Esther's mental state worsens. She describes her depression as a feeling of being trapped under a bell jar, struggling for breath. She makes several half-hearted attempts at suicide, including swimming far out to sea, before making a serious attempt. She leaves a note that says she is taking a long walk, then crawls into the cellar and swallows almost 50 sleeping pills that have been prescribed for her insomnia. She is discovered under her house after a rather dramatic episode in the newspapers has presumed her kidnapping and death, all taking place over an indeterminate amount of time. After a stay at the state institution, which is terrifiying, she is sent to a private mental hospital funded by her benefactress, Philomena Guinea, and meets Dr. Nolan, a female therapist with whom she becomes very close to. After several months, the doctor prescribes electroconvulsive therapy and ensures that it will be properly administered. Esther describes the ECT as beneficial in that it has a sort of antidepressant effect, lifting the metaphorical bell jar in which she has felt trapped and stifled. Under Dr. Nolan, Esther improves and various life-changing events —such as losing her virginity and her final understanding of death through the suicide of her friend Joan— help her regain her sanity. The novel ends with her entering the room for her interview which would decide whether she was free from the hospital or not.
Review: During and after reading The Bell Jar, I have become fascinated by Sylvia Plath and plan to read more by and about her.
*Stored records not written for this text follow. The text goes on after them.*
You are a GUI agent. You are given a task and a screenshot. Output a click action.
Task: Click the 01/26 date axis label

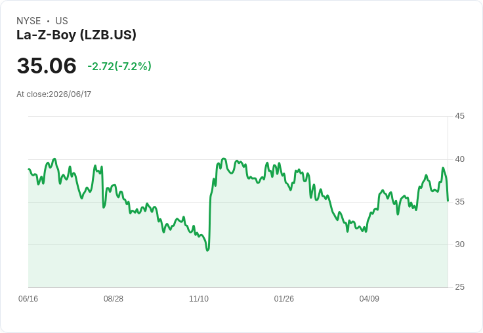click(284, 299)
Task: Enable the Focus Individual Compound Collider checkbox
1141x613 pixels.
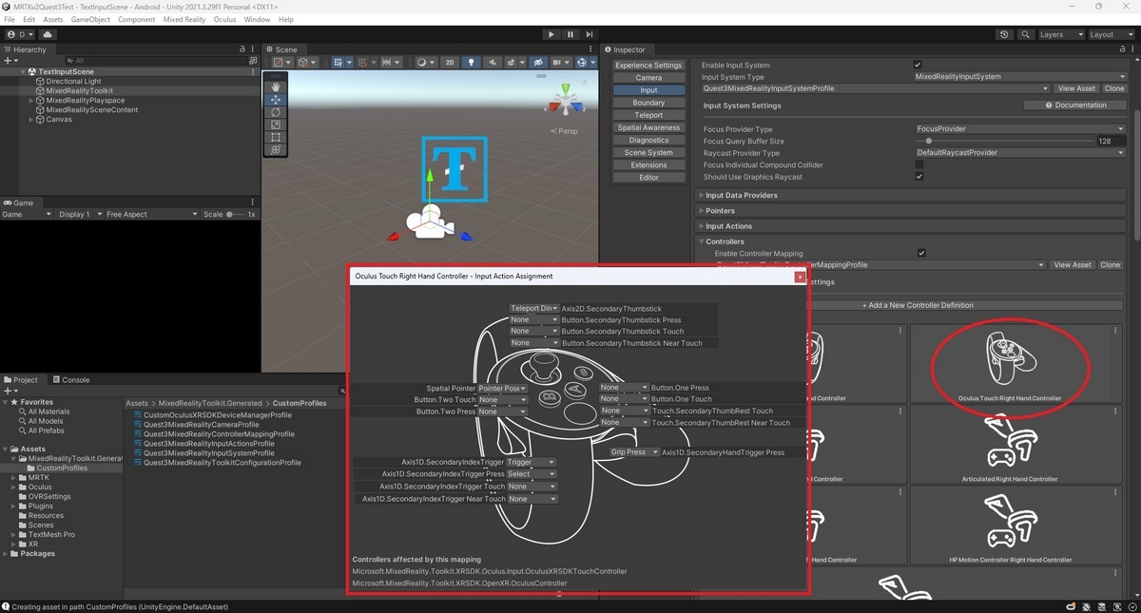Action: click(x=919, y=164)

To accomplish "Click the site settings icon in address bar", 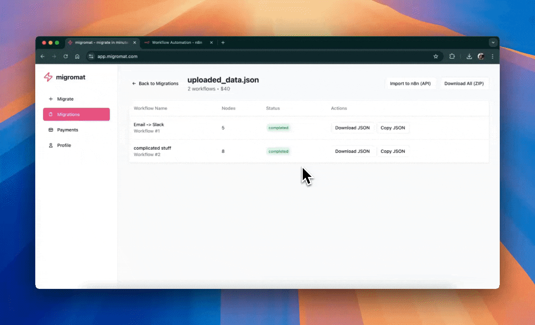I will click(91, 56).
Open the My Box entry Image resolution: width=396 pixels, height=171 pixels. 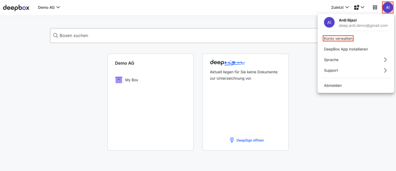click(131, 80)
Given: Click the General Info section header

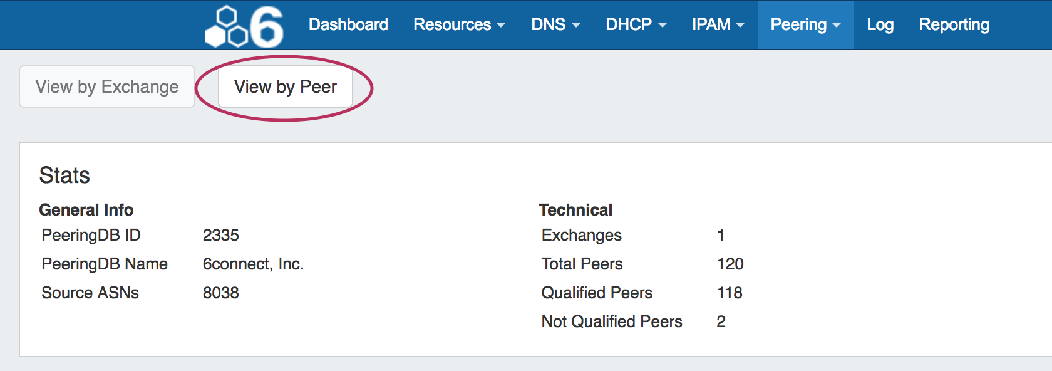Looking at the screenshot, I should coord(86,210).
It’s 1953, and for a woman who wants to define her life by her work and her mind, the pressures of marriage and womanhood are immense. Esther is surrounded by talented girls who want nothing more than a rich husband and children. Esther doesn’t fit into that mold, and she is unable to create her own.
I think it’s a strong point of the book that Plath doesn’t present as the proximate cause anyone in particular (the mother, the misdiagnosis, the boyfriend, the patriarchal society). Rather, all of these elements stand for themselves, and we are left to wonder which contributed, and to what extent, to the downfall of this promising young woman.
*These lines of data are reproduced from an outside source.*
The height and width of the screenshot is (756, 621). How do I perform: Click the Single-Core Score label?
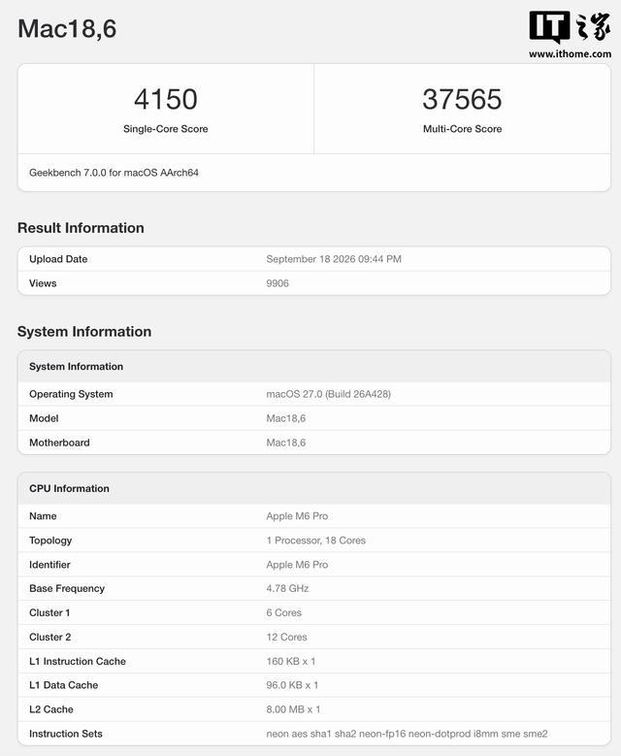click(165, 129)
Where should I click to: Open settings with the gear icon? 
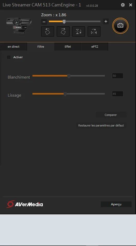(x=123, y=5)
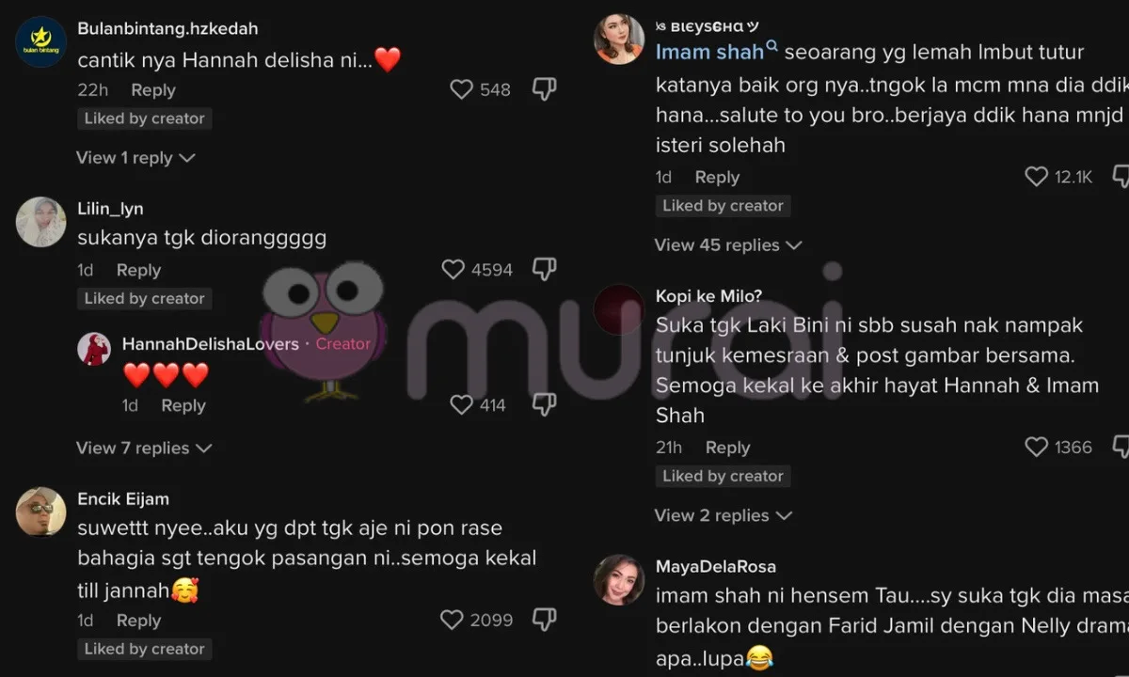1129x677 pixels.
Task: Dislike Lilin_lyn's comment
Action: (x=545, y=270)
Plath uses an almost causal tone when describing Esther’s breakdown. Everything is stated matter-of-factly, demonstrating how even the mentally ill can think rationally.
The book deserves its place among the best of the American classics. Plath was a literary genius whose own struggles with mental illness gave her poetry and prose a tragic and haunting voice.
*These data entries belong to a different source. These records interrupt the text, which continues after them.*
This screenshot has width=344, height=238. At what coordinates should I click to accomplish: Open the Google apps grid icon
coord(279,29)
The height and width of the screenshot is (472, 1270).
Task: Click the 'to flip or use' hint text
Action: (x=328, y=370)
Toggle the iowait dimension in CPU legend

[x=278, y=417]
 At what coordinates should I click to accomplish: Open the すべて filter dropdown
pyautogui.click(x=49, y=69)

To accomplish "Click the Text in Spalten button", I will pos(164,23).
Opening Line: “It was a queer, sultry summer, the summer they electrocuted the Rosenbergs, and I didn’t know what I was doing in New York.”
Closing Line: “The eyes and the faces all turned themselves toward me, and guiding myself by them, as by a magical thriead, I stepped into the room.”
Quotes: “I saw myself sitting in the crotch of this fig tree, starving to death, just because I couldn’t make up my mind which of the figs I would choose. I wanted each and every one of them , but choosing one meant losing all the rest, and, as I sat there, unable to decide, the figs began to wrinkle and go black, and, one by one, they plopped to the ground at my feet.”